• The problem: Put each line of the data below into a Markdown table with the columns "No." and "Line", numbering the rows and skipping blank lines. Leave the pictures out of the answer.

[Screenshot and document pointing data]
══════
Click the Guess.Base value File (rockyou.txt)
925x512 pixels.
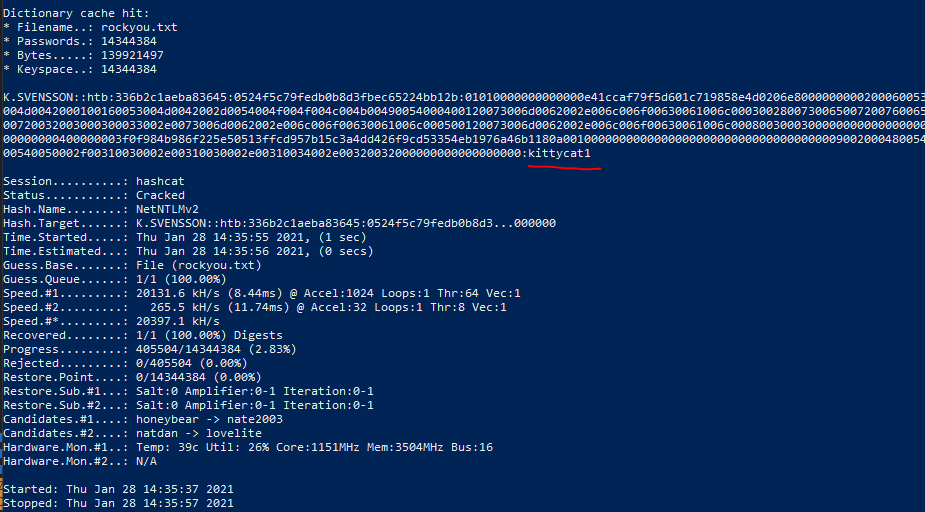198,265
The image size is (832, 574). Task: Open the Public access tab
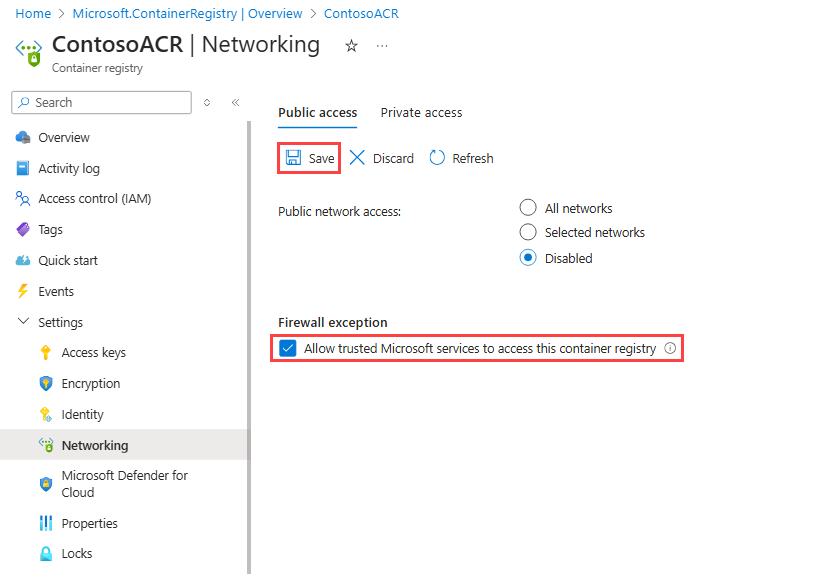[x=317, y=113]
══════
• Solution below:
| No. | Line |
|---|---|
| 1 | Click the Guess.Base value File (rockyou.txt) |
| 2 | 925x512 pixels. |
| 3 | 198,265 |
| 4 | The image size is (832, 574). Task: Open the Public access tab |
| 5 | [x=317, y=113] |